Authorities have not detected any signs of life after lowering listening devices and cameras into the hole.








"Our data has come back, and there is absolutely no way we can do any kind of recovery without endangering lives of workers," said Hillsborough County Fire Rescue spokeswoman Jessica Dam.


The sinkhole also has compromised the house next door, officials said Saturday.


Officials planned to let family members, accompanied by firefighters, into the threatened  home for about 20 minutes to gather some  belongings, Hillsborough County Fire Rescue spokesman Ronnie Rivera told reporters Saturday.


She said demolition of the home would begin early on Sunday.


Bush's body hadn’t been removed by Saturday afternoon and the ground near the home was still "very, very unsafe," Rivera said at a televised press conference Saturday.


"At this time we did some testing and we determined that the house right next to the house that’s actually damaged is also compromised by the sinkhole," Rivera said.

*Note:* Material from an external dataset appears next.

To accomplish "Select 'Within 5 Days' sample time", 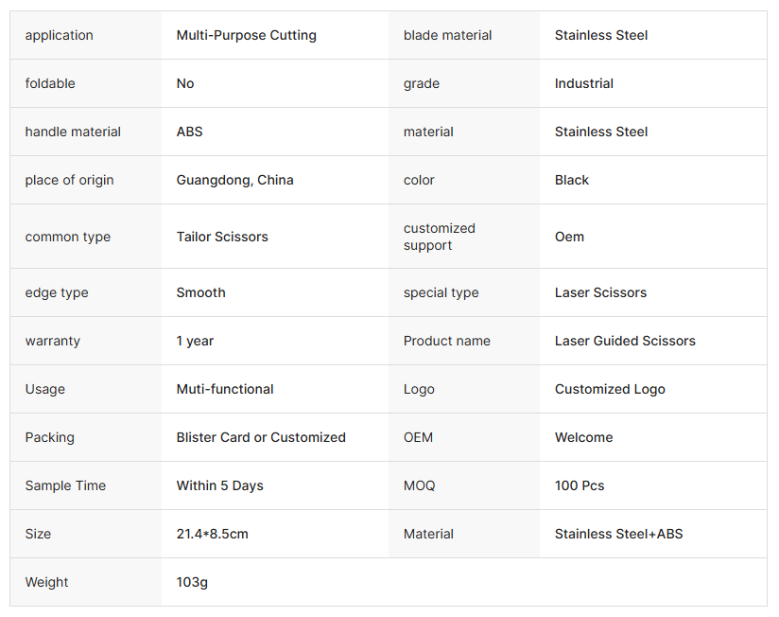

Jeff's brother, 35-year-old Jeremy Bush, jumped into the hole and furiously kept digging to find his brother.


"I really don't think they are going to be able to find him," Jeremy said on Saturday. He "will be there forever."


A small memorial of balloons and flowers for his brother had formed near the house on Saturday morning.


"I thank the Lord for not taking my daughter and the rest of my family," he said.


Jeremy himself had to be rescued from the sinkhole by the first responder to the emergency call, Douglas Duvall of the Hillsborough County Sheriff's Office. When Duvall entered Jeff Bush's bedroom, all he saw was a widening chasm but no sign of Jeff.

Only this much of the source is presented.